WORK REQUIRED:
Among the lines listed below, count those that include the string "dropdown", and state only the count.

_ _ _ _ _

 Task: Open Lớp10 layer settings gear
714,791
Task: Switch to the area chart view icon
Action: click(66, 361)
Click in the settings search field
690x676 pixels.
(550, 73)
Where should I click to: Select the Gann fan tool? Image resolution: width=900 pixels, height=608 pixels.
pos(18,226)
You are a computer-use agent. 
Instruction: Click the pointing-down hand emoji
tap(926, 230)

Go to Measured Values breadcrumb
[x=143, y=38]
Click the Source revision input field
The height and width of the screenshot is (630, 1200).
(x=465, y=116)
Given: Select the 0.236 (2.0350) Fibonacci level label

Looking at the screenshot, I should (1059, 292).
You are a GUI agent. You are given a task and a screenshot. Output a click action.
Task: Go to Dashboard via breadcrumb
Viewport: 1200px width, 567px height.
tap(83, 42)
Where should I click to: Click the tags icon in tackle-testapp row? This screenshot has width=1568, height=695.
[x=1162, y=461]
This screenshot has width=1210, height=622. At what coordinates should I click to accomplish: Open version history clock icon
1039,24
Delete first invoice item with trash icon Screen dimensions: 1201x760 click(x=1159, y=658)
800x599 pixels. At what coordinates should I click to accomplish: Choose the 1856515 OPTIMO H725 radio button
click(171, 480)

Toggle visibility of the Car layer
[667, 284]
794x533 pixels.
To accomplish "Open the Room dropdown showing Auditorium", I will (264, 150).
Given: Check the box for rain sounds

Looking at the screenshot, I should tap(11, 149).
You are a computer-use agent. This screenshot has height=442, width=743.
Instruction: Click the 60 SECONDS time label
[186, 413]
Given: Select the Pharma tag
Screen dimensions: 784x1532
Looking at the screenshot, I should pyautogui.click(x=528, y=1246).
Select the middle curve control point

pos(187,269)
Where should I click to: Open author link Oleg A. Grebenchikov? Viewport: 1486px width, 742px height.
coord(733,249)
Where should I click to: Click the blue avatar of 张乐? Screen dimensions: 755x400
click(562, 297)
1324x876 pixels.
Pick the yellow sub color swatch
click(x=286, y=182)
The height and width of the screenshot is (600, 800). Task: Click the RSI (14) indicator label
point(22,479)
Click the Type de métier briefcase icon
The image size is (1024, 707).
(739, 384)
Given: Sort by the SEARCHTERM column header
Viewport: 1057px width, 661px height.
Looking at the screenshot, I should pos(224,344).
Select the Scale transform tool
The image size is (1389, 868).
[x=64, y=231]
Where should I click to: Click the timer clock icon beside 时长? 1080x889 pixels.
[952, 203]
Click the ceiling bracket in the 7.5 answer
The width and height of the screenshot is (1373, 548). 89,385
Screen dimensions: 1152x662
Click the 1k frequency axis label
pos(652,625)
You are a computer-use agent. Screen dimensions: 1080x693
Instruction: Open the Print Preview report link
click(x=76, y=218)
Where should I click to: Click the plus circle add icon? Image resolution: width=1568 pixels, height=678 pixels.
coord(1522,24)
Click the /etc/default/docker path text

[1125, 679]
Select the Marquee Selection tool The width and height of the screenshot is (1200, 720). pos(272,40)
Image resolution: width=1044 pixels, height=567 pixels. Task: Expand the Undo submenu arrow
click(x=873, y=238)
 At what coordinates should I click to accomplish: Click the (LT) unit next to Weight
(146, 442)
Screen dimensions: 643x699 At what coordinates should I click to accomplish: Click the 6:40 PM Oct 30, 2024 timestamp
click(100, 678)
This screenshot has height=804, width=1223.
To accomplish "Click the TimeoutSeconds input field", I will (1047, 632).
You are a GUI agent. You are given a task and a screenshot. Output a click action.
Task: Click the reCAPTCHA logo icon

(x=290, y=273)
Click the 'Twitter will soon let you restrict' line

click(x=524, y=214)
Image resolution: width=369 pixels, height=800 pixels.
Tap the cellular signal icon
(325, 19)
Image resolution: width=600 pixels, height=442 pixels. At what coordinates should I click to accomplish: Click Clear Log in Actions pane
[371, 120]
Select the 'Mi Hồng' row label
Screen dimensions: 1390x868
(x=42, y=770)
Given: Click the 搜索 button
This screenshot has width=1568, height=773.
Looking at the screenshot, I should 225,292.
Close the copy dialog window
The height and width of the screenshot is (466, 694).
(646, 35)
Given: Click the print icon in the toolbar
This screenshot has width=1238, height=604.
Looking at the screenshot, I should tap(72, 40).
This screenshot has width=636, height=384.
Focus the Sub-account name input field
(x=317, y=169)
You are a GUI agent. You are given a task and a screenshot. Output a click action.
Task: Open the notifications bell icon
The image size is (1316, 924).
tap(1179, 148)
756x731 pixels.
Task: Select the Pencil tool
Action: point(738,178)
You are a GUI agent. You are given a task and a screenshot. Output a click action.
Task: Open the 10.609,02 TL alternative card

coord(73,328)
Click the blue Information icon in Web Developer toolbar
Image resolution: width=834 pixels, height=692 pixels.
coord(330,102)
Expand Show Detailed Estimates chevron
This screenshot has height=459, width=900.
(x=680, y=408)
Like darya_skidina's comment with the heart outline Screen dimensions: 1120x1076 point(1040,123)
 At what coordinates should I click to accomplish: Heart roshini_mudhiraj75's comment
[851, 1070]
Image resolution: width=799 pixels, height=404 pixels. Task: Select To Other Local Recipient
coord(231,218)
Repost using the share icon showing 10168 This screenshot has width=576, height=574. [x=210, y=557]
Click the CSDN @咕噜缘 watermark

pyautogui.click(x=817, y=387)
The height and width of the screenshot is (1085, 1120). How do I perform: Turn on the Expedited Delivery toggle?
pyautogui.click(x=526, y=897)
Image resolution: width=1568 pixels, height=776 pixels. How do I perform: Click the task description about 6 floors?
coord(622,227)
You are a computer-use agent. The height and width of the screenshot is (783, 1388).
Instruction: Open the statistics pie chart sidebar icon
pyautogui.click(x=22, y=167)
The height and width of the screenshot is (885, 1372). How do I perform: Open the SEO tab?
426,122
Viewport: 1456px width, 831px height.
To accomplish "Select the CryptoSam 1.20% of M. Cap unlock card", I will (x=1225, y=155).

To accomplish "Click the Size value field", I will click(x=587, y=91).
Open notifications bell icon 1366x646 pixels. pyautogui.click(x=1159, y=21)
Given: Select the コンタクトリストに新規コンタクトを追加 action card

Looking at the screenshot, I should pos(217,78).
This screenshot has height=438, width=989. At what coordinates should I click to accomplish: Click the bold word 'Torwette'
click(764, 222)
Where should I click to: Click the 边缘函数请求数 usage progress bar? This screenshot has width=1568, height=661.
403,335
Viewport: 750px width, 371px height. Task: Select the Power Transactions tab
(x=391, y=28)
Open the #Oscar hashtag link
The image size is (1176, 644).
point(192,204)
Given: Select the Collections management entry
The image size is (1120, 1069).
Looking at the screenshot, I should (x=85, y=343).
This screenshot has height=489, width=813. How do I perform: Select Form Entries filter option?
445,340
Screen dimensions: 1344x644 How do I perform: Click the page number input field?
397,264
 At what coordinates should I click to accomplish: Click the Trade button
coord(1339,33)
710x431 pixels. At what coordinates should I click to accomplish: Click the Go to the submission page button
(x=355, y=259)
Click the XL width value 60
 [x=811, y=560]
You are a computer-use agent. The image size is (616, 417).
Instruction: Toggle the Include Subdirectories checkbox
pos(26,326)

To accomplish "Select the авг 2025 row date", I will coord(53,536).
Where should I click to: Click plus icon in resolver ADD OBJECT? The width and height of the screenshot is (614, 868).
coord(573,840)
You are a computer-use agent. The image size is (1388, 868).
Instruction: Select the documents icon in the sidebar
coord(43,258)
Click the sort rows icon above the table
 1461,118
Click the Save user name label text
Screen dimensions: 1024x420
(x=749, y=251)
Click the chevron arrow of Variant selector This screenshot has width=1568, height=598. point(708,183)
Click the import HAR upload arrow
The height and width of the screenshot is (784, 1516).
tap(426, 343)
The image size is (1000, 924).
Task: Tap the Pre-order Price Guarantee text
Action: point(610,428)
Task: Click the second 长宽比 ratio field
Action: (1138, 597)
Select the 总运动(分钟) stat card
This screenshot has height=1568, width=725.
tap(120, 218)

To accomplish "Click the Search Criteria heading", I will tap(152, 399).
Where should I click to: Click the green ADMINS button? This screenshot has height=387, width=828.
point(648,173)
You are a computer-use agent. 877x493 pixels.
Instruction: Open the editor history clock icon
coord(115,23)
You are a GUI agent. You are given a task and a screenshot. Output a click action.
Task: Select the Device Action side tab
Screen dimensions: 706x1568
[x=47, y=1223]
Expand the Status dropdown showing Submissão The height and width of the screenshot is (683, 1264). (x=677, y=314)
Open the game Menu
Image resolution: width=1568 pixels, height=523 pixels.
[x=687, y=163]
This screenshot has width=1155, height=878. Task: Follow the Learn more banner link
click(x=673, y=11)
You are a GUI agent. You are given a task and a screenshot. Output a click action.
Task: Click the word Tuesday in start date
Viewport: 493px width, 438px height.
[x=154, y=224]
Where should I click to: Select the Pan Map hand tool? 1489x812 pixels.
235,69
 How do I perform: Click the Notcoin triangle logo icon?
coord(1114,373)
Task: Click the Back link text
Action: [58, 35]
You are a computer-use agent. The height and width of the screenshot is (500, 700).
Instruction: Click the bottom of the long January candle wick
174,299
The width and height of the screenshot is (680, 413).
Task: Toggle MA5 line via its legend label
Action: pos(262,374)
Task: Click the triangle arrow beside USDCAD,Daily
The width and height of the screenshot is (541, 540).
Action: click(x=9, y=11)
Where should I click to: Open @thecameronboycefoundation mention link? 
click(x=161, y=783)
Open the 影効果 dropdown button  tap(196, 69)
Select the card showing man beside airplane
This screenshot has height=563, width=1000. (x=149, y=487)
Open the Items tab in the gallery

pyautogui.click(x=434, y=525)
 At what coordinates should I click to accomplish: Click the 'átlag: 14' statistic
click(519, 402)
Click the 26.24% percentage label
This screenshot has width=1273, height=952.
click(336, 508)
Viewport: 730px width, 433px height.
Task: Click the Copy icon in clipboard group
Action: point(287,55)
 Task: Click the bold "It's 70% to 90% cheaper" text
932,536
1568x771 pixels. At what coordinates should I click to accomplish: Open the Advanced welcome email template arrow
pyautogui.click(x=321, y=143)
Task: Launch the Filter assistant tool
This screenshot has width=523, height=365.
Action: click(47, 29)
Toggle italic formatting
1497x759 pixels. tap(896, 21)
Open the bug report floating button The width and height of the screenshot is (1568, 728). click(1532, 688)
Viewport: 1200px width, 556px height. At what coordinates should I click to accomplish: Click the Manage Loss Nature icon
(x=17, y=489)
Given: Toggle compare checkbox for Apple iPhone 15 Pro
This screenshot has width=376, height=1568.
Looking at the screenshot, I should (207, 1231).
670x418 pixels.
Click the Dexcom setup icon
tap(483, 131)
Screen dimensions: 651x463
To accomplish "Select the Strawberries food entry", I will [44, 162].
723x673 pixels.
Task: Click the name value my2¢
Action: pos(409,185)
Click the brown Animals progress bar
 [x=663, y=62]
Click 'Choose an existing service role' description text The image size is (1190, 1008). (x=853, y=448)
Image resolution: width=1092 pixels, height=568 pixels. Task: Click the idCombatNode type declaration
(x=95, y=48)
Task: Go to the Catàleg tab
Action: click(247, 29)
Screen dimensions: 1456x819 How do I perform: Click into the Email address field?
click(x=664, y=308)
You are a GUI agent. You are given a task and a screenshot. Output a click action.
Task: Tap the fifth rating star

_ _ _ _ _

RESULT OF THE EXERCISE:
3